* _Page extract_:
Start of Block

Aaron Renn, The Manosphere and the Church (September 2020)

Presumption of Regularity Redux

Early in Trump’s second administration, handwriting appeared on the walls of the Department of Justice and the offices Federal District Attorneys:

Integrity will not be tolerated if it requires candor to the court about weaknesses in the Administration’s position.

If you’ve ever been even a mediocre lawyer, you know that intransigence toward a judge who has figured out your case’s weakness is not wise even in the short term. In the longer term, it tells the court you can’t be trusted to be honest.

In Federal Courts, there was a longstanding “presumption of regularity” in the doings of government lawyers. That has been lost so completely that it’s no longer even talked about in the news, especially when there are new Administration theatrics to talk about.

But I’m going to talk about something related. Minneapolis is a “sanctuary city” of a fairly rigorous sort. It won’t cooperate with DHS/ICE even so modestly as to let them know when they have illegal immigrants convicted of violent crimes in their custody. That’s part of Trump’s rationale, at least after-the-fact, for sending in 3000 ICE agents ostensibly to deal with welfare fraud that didn’t involve illegal immigrants but US Citizens who were once immigrants. So something smells fishy.

Those ICE agents are wearing masks. They’re behaving provocatively. The news has stories about them grabbing brown kids as they leave school, then returning them hours later because they’re here legally, and about American citizens of foreign origin being snatched and sent to hellhole foreign prisons.

The new guy in charge of ICE in Minneapolis says he’ll draw down his troops if Minneapolis will start cooperating on the transfer of immigrant prisoners to ICE control.

Can you, Minneapolis official, entertain any presumption of regularity on the part of ICE? Can you presume that American Citizens won’t be manhandled, tortured, deported by these masked goons?

iPhone, the Kleenex for wiping up ICE

The iPhone [note iPhone standing in for all smartphones, like Kleenex=facial tissue] seems to be the only serious threat to ICE’s violence. We know they feel emboldened to do virtually anything to anybody and have been granted a rhetorical “absolute immunity.” We also know that the federal government will tell big, beautiful, massive lies to justify any and all ICE abuses — before any investigations.

End of Block

* _Dataset extract_:
Start of Block

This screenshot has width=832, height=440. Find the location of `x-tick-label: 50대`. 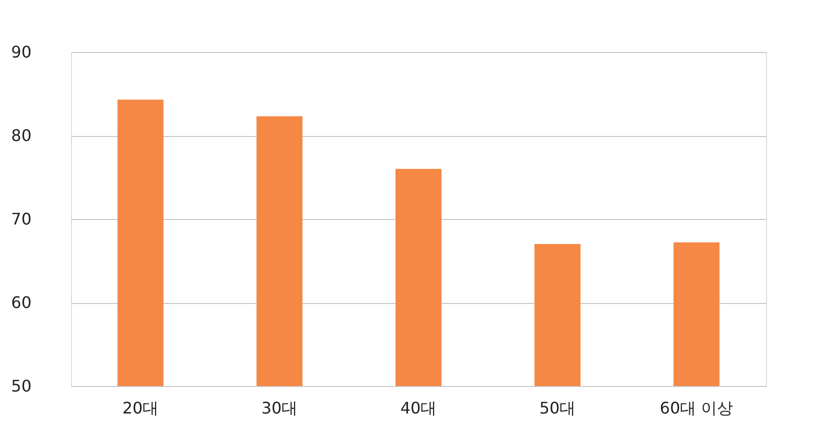

x-tick-label: 50대 is located at coordinates (558, 408).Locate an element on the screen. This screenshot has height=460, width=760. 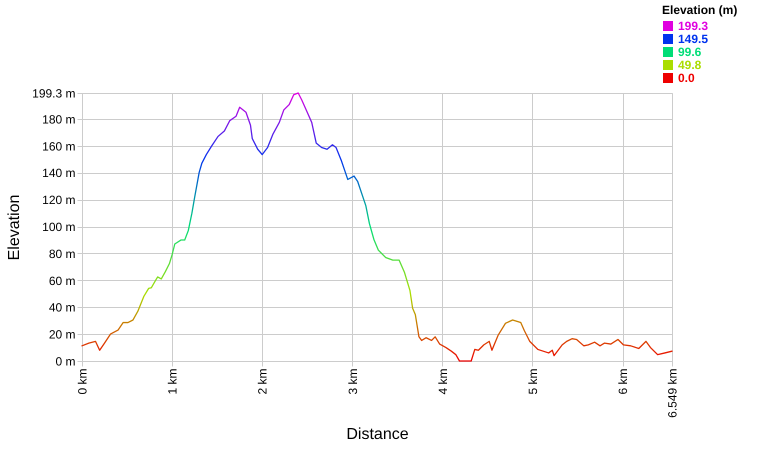
y-tick-label: 160 m is located at coordinates (59, 146).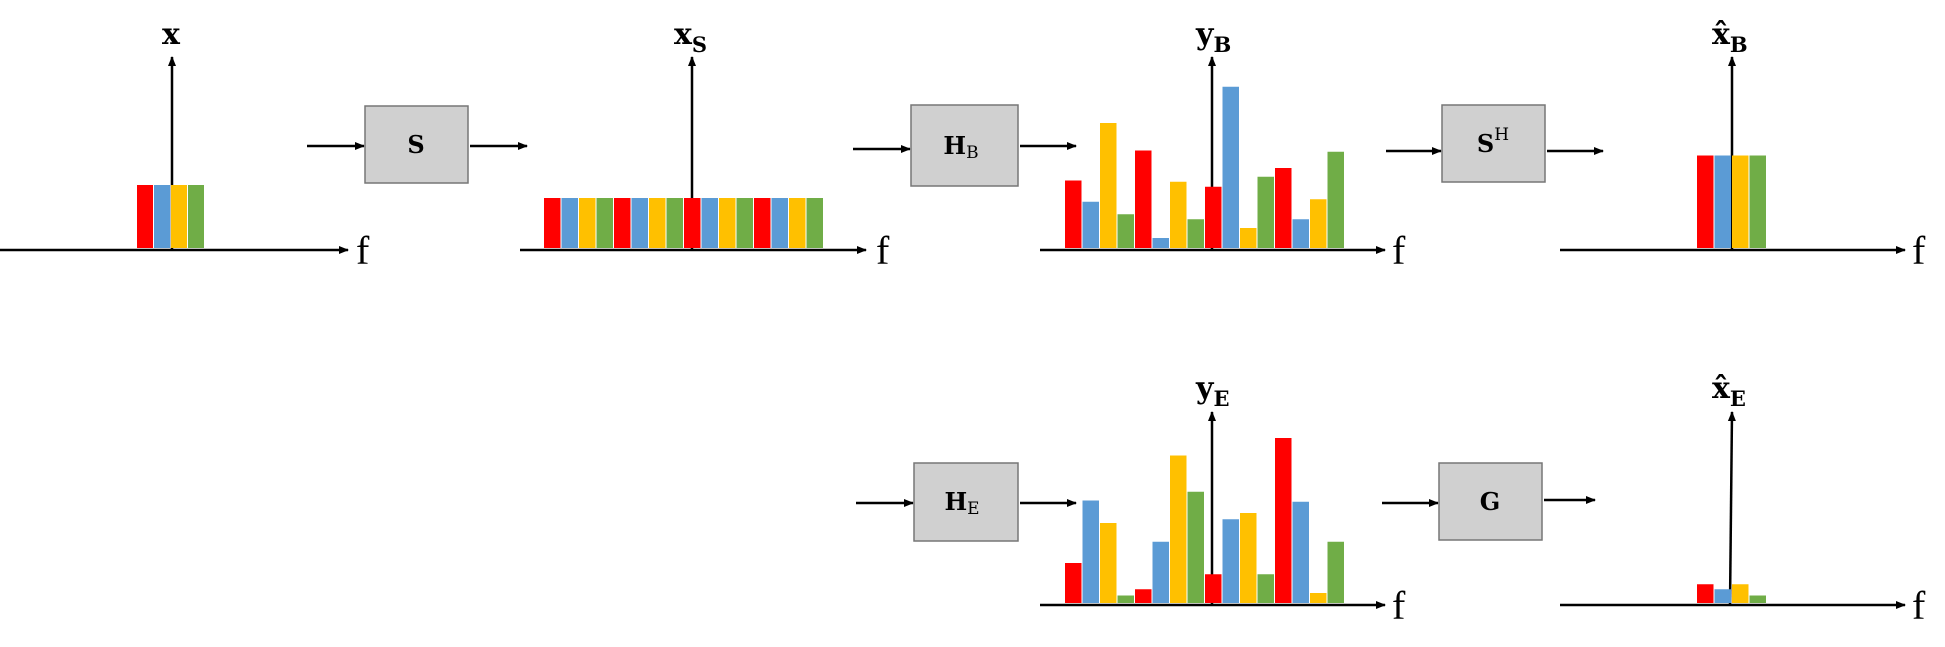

End of Block

* _Assignment_:
Extend the essay on ICE in Minneapolis and the lost presumption of regularity, picking up right after its final sentence.

* _Expected answer_:
So Renee Good was a “deranged lunatic,” Karoline Leavitt declared. Good didn’t just try to run over an ICE officer; she did run him over, and it was unclear if he would survive his injuries, said the president. She was engaged in “domestic terrorism,” according to Stephen Miller. Equally, Alex Pretti was another “would-be assassin” who walked up to ICE officers “brandishing” a gun, trying “to murder federal agents” who, fearing a “massacre,” fired solely in self-defense. He was an “insurrectionist” rightly “put down,” in the words of one MAGA congressman. Last night, Trump repeated his description of Pretti as an “insurrectionist” and “agitator.”

We’ve become worried — with very good reason — about the damage phones have done to our brains, our attention span, and our democracy. But without them, the Trump lies about Minneapolis might well have prevailed.

In a country with a fascistic government that disseminates massive lies — ours — iPhone videos become essential to keep democracy and objective truth on life support. There are dangers, of course. Lack of context can deceive; AI has made every video’s authenticity suspect; people can subjectively interpret things any way they want. But what happened this past week in America was that, even with all those caveats, a big majority of sane Americans emerged out of the woodwork, looked at the videos, rejected tribalism, and said: Nah, ICE is lying. And ICE had to retreat.

Andrew Sullivan, Can the iPhone Save Our Democracy?

Civic hygiene: another reason to hold onto my phone while many around me are (vocally) giving up theirs. I don’t struggle with compulsive smartphone use; if you do, your mileage may vary.

Really, the only qualms I have about my phone are about the Chinese factory workers who make them — and that’s always a tough call because some jobs just are hard or boring, and the line between that and metaphorical slavery is indistinct.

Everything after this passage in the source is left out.